Note: The pinecones need to be very dry. Otherwise, they won’t burn well. Green pine can also cause creosote buildup in a chimney. The creosote builds up in your chimney VERY quickly and sticks to the sides, making it very dangerous. 

Since pinecones are so small, this shouldn’t be a significant issue. But it’s better to play it safe and only use dry pinecones for firestarters. One site even recommended drying the pinecones in the oven at 150-200F for 1 hour.

To Make (Dip Method):

  1. Wrap jute or cotton string around the pinecone. This is optional but will help the pinecone ignite easier.
  2. Tie a piece of string to the top of the pinecone.
  3. Melt the wax in a double boiler. Have a tray lined with parchment paper nearby.
  4. Holding onto the string you tied to the top, dip the pine cone into the melted wax.
  5. Set upright on the tray to dry.

To Make (Pour Method):

  1. Line a muffin tin with muffin/cupcake liners.
  2. Put a pinecone in each liner. 
  3. Add other flammable decorations to the liners, such as cinnamon sticks, bay leaves, dried rose petals, dried orange peels, etc.
  4. Melt wax in a double boiler.
  5. Pour the wax over the pine cones until the cupcake liners are nearly complete.

4. Egg Carton Wax Firestarters

wax egg carton fire starters

Burn Time: 7-11 Minutes

These wax fire starters are great because they can be made from free or recycled materials. I tested them with cotton, dryer lint, and sawdust. The cotton ball went out the fastest, and the lint and sawdust lasted approximately 11 minutes.

To make:

  1. Fill egg cartons with flammable materials, e.g., cotton, dryer lint, or sawdust.
  2. Put the egg carton on a tray lined with parchment paper. This will catch any spills, so cleanup is easier.
  3. Melt wax in a double boiler.
  4. Pour the melted wax over the material in the egg cartons.
pouring wax into the egg cartons to make fire starters

5. Muffin Tin Wax Firestarters

muffin tin and wax fire starters

Burn Time: 12+ Minutes

I do not like these wax fire starters. They use a lot of wax.

Because the wax surrounds the wick materials, they take a long time to get going: you have to hold a lighter next to them to melt away some of the wax before the wick ignites. 

Once they do get going, they will burn for a LONG time. You probably don’t need that long of a burn time to get a fire going, though (if you do, then you need to work on your fire-building skills!).

I’d only use this method if you want to make decorative wax fire starters as a gift.

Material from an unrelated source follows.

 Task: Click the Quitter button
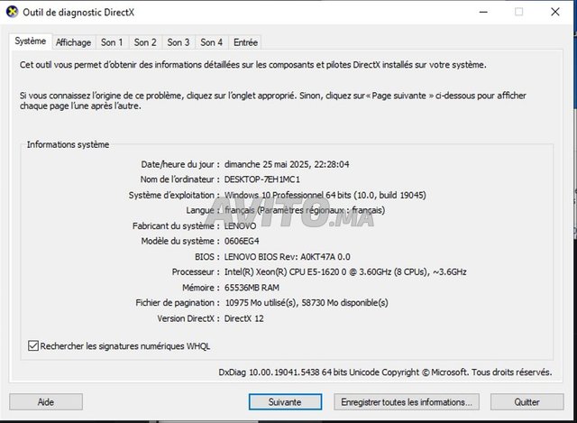[527, 401]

For example, you can fill them with dried orange peels, cinnamon sticks, and other fragrant items.

Mine were ugly and practical, though: I used shredded paper, dryer lint, and sawdust. The sawdust one lasted over 15 minutes before burning out.

To make:

  1. Line muffin tins. You can use muffin liners or just cut squares of parchment paper.
  2. Fill the muffin tins with flammable materials. Dryer lint and sawdust work great, but you can also use decorative materials.
  3. Melt wax in a double boiler.
  4. Pour the wax over the material in the muffin tins.
  5. Fold the parchment paper over the material while the wax is still wet to make little packets.
muffin tin and Vaseline fire starters

6. Wax Coated Matches

wax coated matches

Burn Time: 1 Minute

You can coat matches in wax to make them waterproof. I don’t find it worth the effort to dip each match into wax. I’d rather store my matches in a waterproof container.

But the wax does have the added benefit of helping the match burn for a bit longer than it usually would.

To make:

  1. Melt the wax in a double boiler. Have a tray lined with parchment paper nearby.
  2. Using tongs, dip individual matches in the melted wax. Set them on the tray to dry.
  3. Alternatively, dip an entire book of matches into the wax. This is much faster but doesn’t always coat all sides of the matches well.

Also read: Best waterproof matches

Do Wax Fire Starters Leave Residue?

There is a lot of debate about whether wax fire starters will leave behind residue. In most cases, they do not because the wax almost completely burns off.

Further, the amount of wax is minimal, so it shouldn’t leave residue in chimneys. Despite this, using wax fire starters in wood stoves is not recommended. Never use them in gas fireplaces or stoves.